_Exercise inputs:_
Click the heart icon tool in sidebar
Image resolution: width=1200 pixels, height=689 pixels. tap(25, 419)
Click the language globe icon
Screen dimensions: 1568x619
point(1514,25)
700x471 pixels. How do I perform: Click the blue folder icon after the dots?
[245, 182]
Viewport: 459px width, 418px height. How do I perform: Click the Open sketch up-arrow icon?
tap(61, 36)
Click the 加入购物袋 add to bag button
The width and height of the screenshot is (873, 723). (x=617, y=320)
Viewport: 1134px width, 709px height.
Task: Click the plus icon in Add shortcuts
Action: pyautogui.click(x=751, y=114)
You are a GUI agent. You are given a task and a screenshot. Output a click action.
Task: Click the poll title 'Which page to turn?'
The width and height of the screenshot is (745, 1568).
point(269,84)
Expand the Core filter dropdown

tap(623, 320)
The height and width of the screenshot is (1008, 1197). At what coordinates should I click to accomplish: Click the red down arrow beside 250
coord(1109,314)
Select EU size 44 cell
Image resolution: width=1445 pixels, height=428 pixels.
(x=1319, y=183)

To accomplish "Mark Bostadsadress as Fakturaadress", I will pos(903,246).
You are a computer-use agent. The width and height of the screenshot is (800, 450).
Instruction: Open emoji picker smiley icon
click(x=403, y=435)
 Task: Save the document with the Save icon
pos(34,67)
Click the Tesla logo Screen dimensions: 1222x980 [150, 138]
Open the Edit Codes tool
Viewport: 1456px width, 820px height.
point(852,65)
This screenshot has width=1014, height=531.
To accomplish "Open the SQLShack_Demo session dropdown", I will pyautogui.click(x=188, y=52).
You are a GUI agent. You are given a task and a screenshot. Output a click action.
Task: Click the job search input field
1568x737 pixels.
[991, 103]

_Task description:_ Your reply should be the lines from the one that contains "Expand the Core filter dropdown" through the end of the listing above, repeated exactly.

_Task output:_
Expand the Core filter dropdown

tap(623, 320)
The height and width of the screenshot is (1008, 1197). At what coordinates should I click to accomplish: Click the red down arrow beside 250
coord(1109,314)
Select EU size 44 cell
Image resolution: width=1445 pixels, height=428 pixels.
(x=1319, y=183)

To accomplish "Mark Bostadsadress as Fakturaadress", I will pos(903,246).
You are a computer-use agent. The width and height of the screenshot is (800, 450).
Instruction: Open emoji picker smiley icon
click(x=403, y=435)
 Task: Save the document with the Save icon
pos(34,67)
Click the Tesla logo Screen dimensions: 1222x980 [150, 138]
Open the Edit Codes tool
Viewport: 1456px width, 820px height.
point(852,65)
This screenshot has width=1014, height=531.
To accomplish "Open the SQLShack_Demo session dropdown", I will pyautogui.click(x=188, y=52).
You are a GUI agent. You are given a task and a screenshot. Output a click action.
Task: Click the job search input field
1568x737 pixels.
[991, 103]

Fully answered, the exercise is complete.